The exposure to macroalgal-DOM instead stimulated two other prokaryotic transcripts, namely Flavohemoprotein (HMP) and Serine/threonine-protein kinase (STKP). The upregulation of these two transcripts suggest that the sponge microbiota may experience and activate mechanisms to counteract higher levels of nitrosative and/or oxidative stress produced by the host immune system when the holobiont is exposed to pathogens present in the macroalgal-DOM [113]. HMP is a flavohemoprotein that is activated to counteract nitrosative stress by oxidation of NO to NO3 under aerobic or microaerobic conditions [114], while STKP is a protein kinase involved in signal transduction pathways that regulate various cellular processes, including positive regulation of cell wall metabolism, pyrimidine biosynthesis, DNA repair, iron uptake, oxidative stress, and negative regulation of competence [115, 116].

Conclusions

We conclude that the sponge host is expressing molecular responses that involve immune response and signal reception and transduction through several signaling cascades regardless of the nature of the DOM upon which the sponges were feeding (Fig. 4). Cell proliferation is likely an important mechanism in the studied sponges and it seems to be positively regulated after exposure to coral-DOM, but less so upon exposure to macroalgal-DOM. Sponges feeding on macroalgal-DOM in fact triggered a more ambiguous transcriptional response with regards to cell proliferation, inducing both positive and negative regulatory pathways, along with a stronger immune response. The sponge microbiota showed an active carbohydrate metabolism when exposed to both DOM sources, but it seems that whereas coral-DOM also induced lipid and amino acids biosynthesis, macroalgal-DOM caused a stress response.

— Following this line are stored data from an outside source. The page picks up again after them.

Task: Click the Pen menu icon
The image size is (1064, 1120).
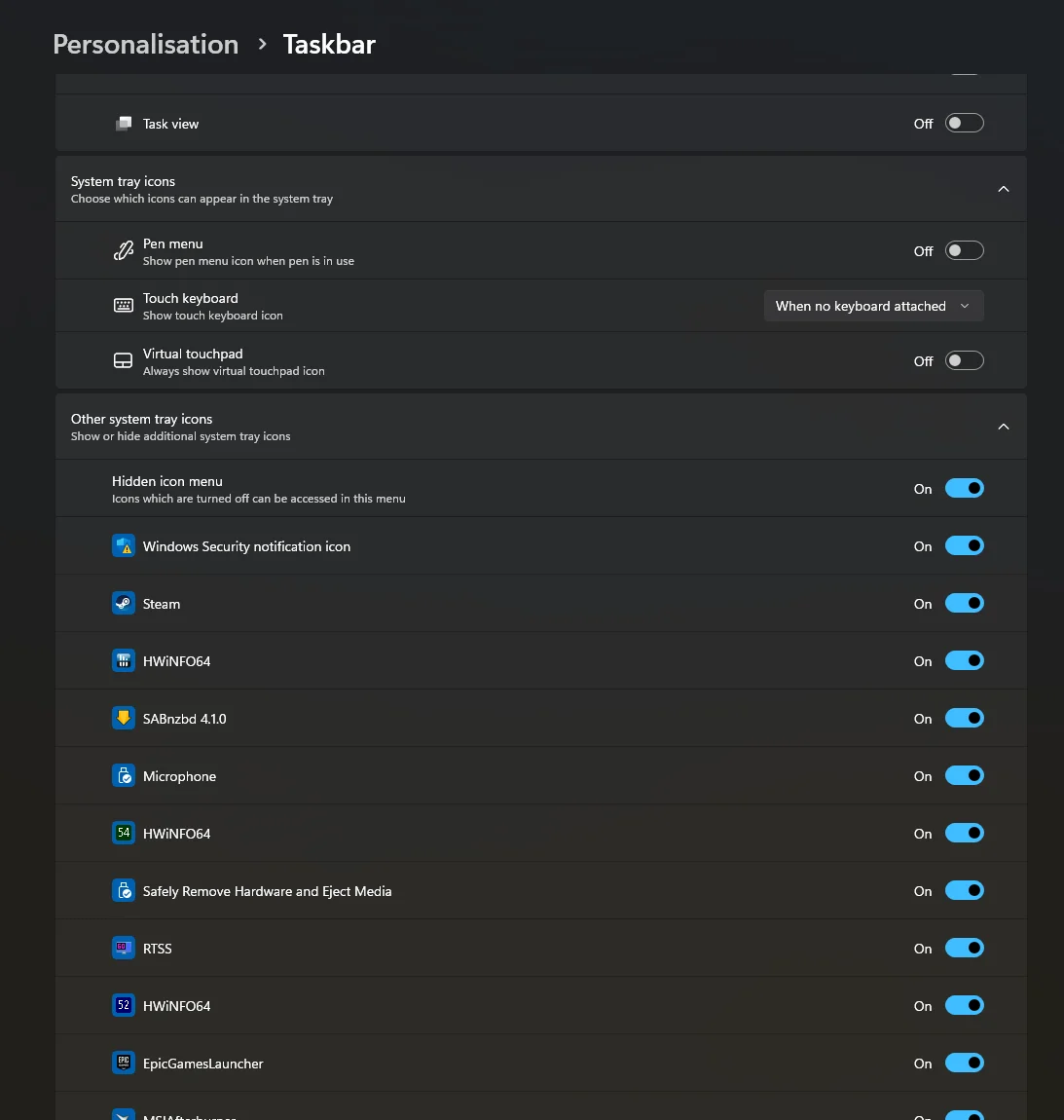Action: point(124,250)
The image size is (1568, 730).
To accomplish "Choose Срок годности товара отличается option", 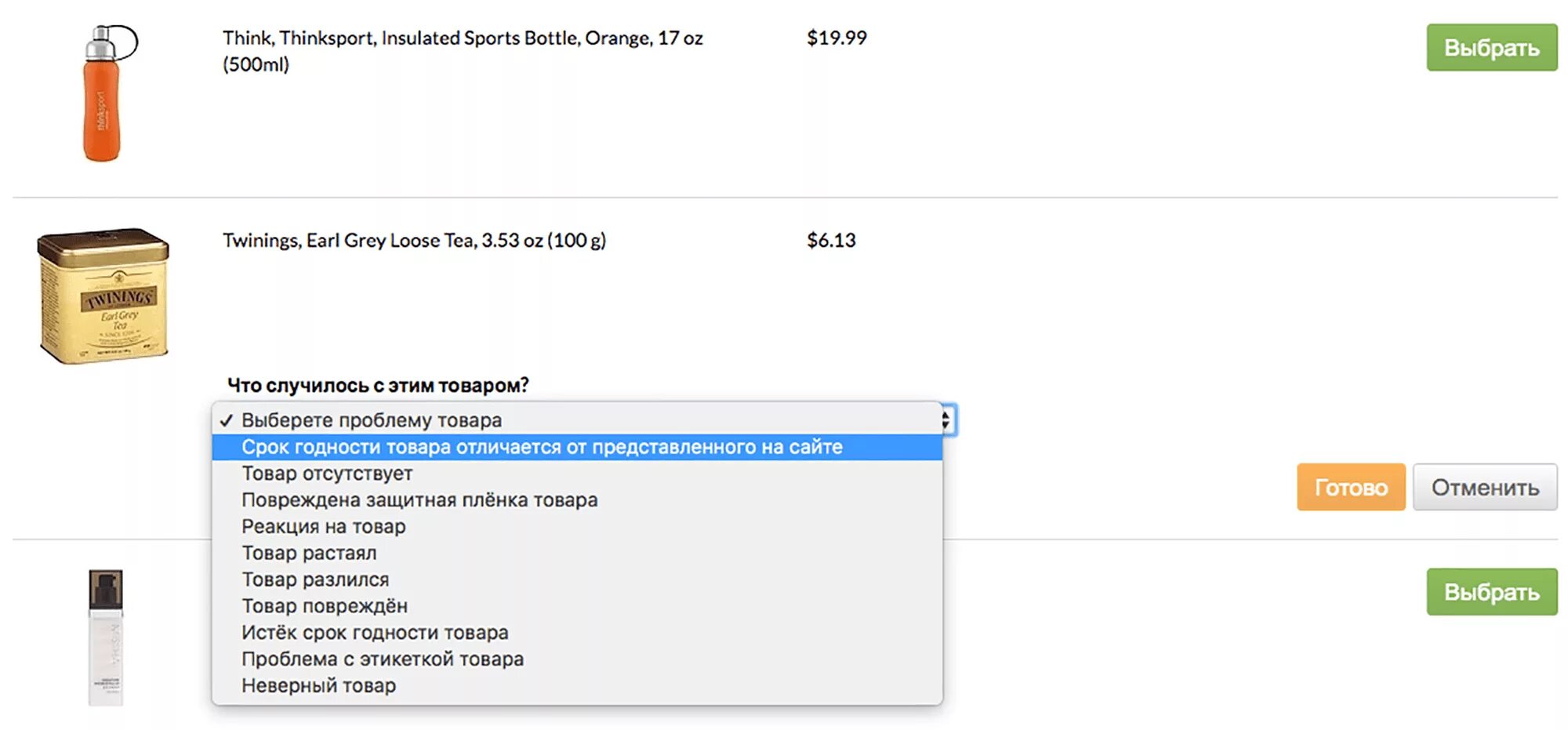I will 541,447.
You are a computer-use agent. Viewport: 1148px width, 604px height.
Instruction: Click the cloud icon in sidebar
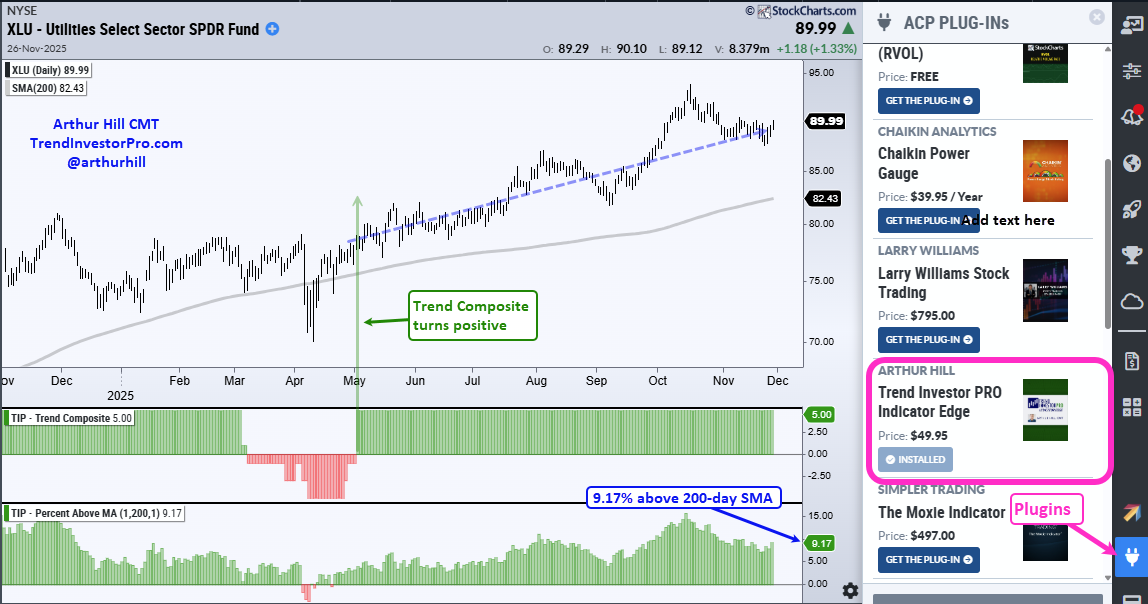(1132, 301)
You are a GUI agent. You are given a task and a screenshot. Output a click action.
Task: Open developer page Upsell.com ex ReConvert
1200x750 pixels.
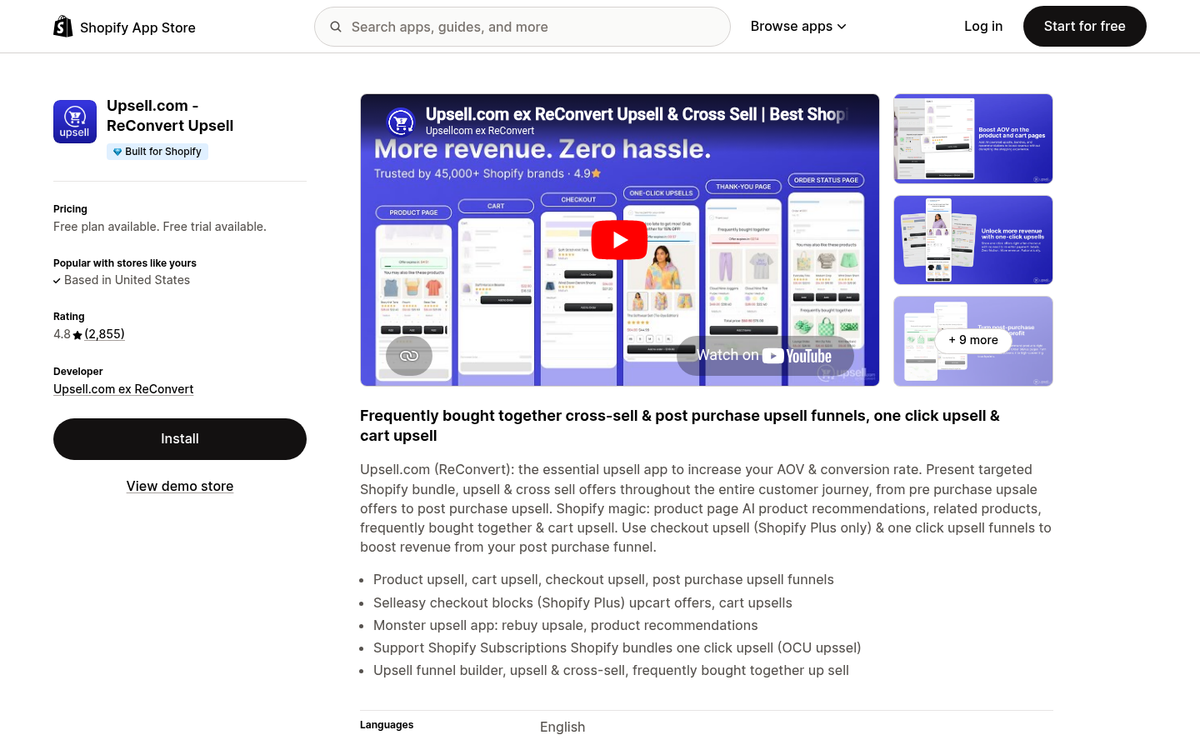tap(123, 389)
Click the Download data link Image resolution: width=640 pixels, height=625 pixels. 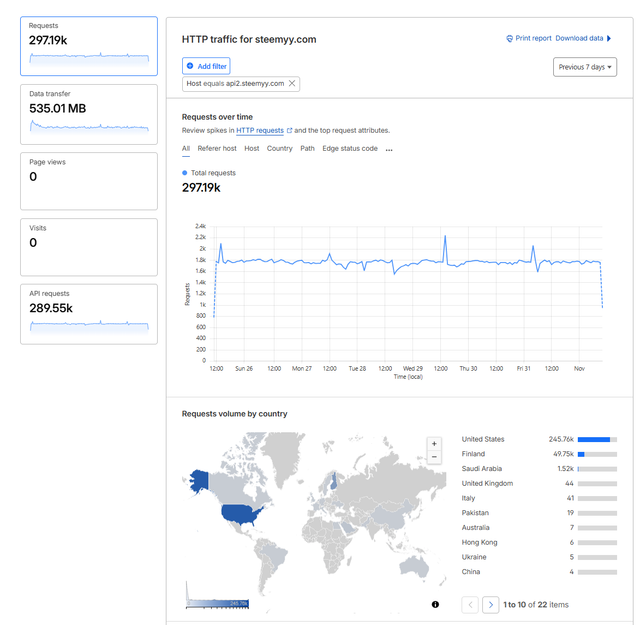(x=579, y=39)
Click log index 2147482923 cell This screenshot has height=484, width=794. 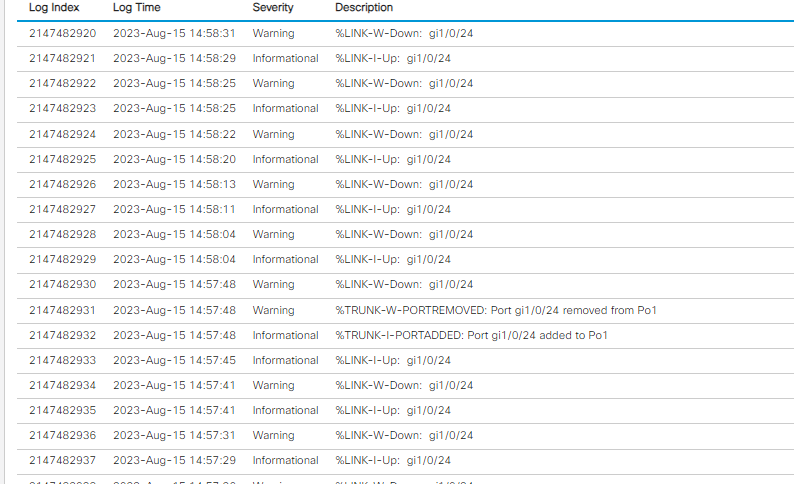[x=62, y=108]
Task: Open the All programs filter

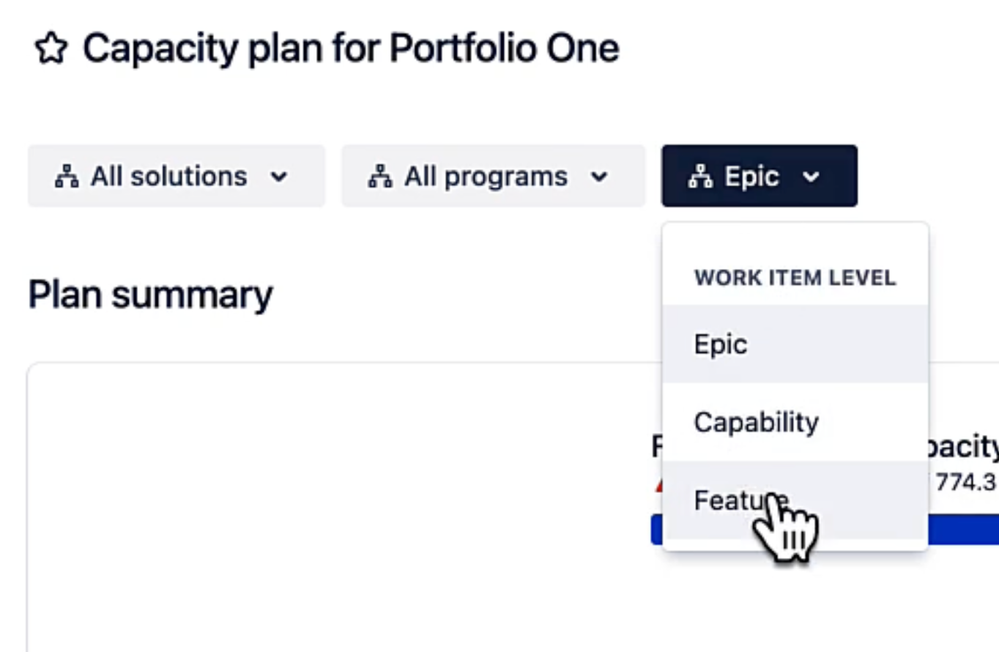Action: coord(493,176)
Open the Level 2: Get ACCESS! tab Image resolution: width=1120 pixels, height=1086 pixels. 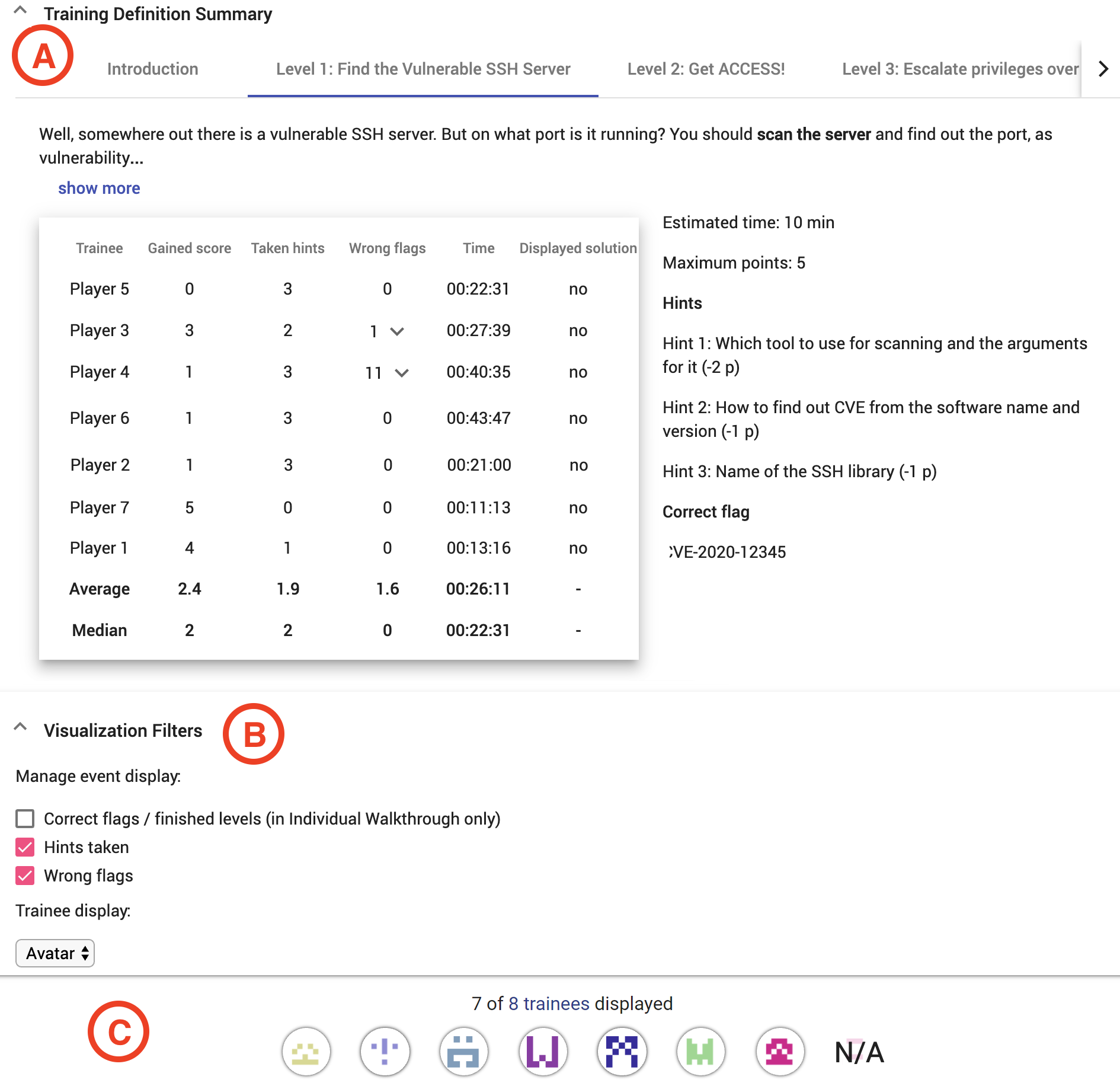pos(706,69)
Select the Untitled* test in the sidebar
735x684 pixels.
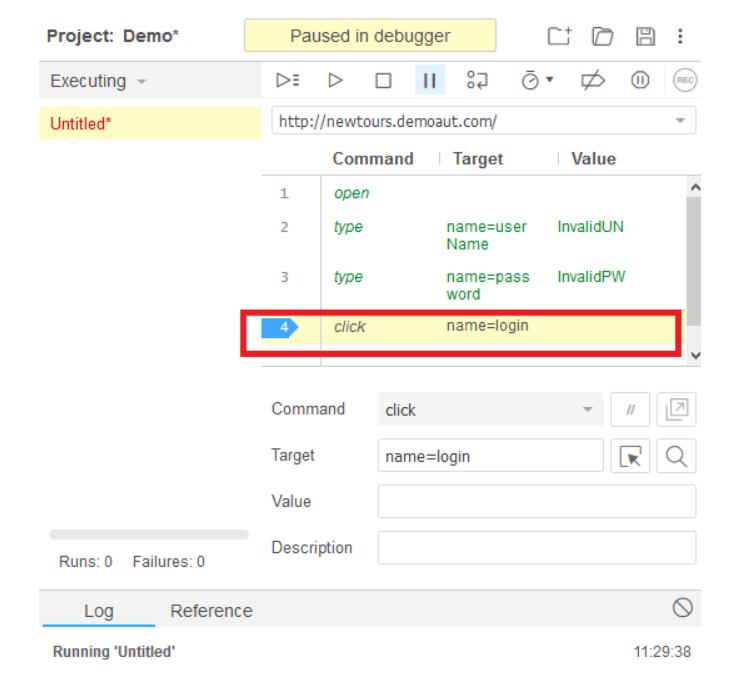(80, 124)
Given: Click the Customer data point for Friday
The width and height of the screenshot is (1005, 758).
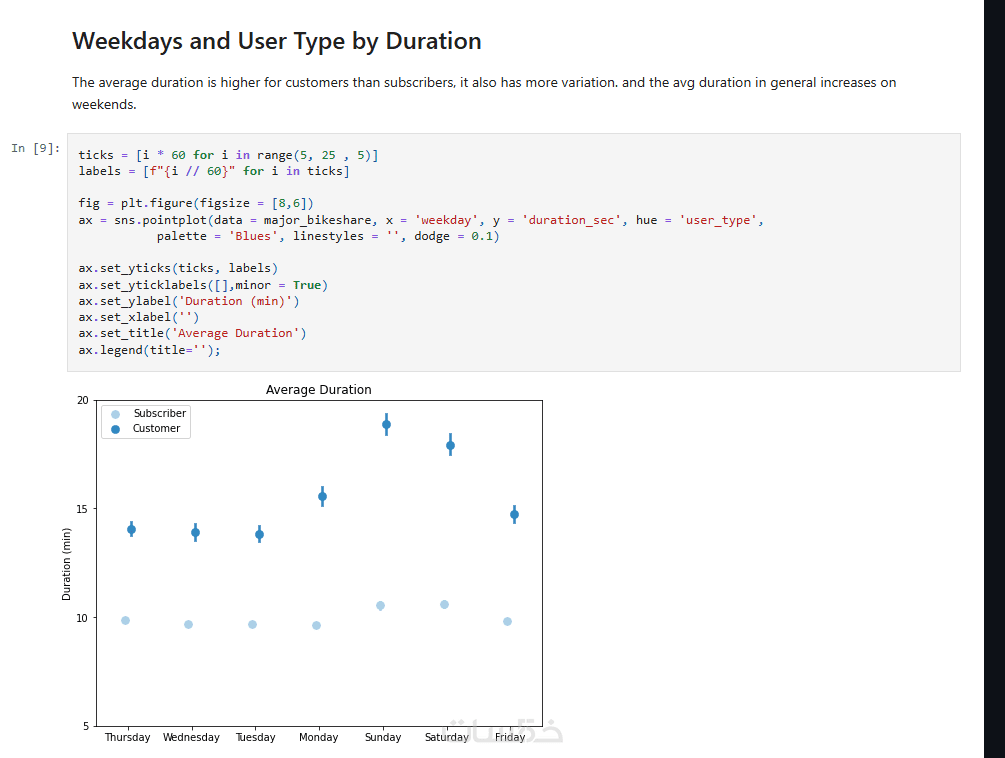Looking at the screenshot, I should point(514,514).
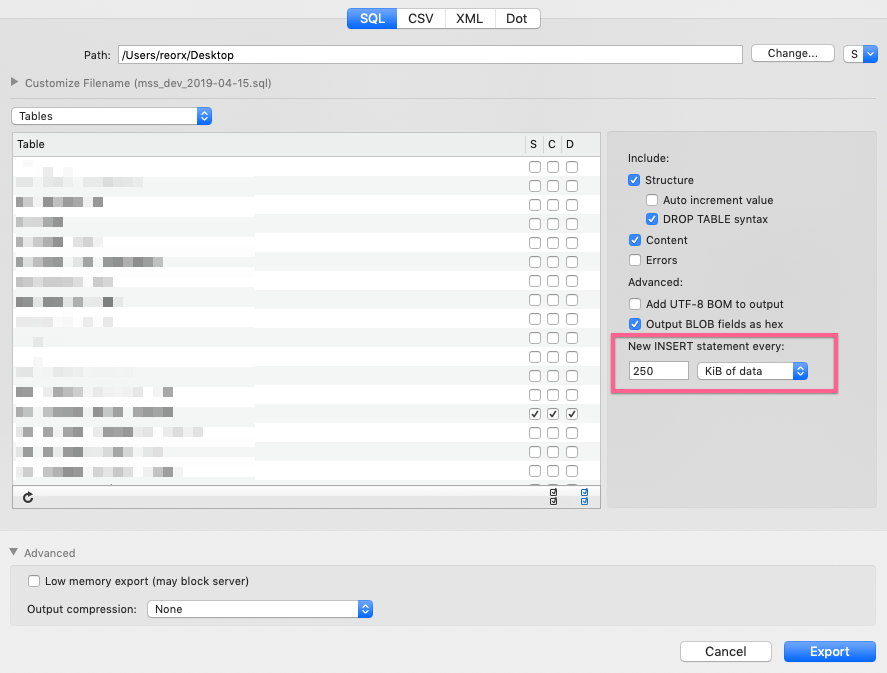The image size is (887, 673).
Task: Click the D column header
Action: [571, 144]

The differences in gene expression outlined in the comparison between the two DOM treatments may be driven by differences in organic macronutrients present in the two DOM sources and by the presence of small pathogens or bacterial virulence factors in the macroalgal-DOM source, which in turn affected the metabolism of the host and its associated microbiota. We are nonetheless limited in the interpretation of our results due to the large number of non-annotated transcripts in our analysis, especially for the sponge with low numbers of associated microbes. These transcripts could also be sponge-specific transcripts with a particular function in sponge metabolism yet to be discovered. Furthermore, the small number of differentially expressed transcripts between the coral- and the macroalgal-DOM treatment suggests that sponges could need either a shorter or a longer time to respond and adjust their metabolism. Longer-term experiments to evaluate the metabolic and physiological responses to both DOM sources should be performed in order to understand if the ecological function of sponges will be affected when reefs shift from coral towards algal dominance.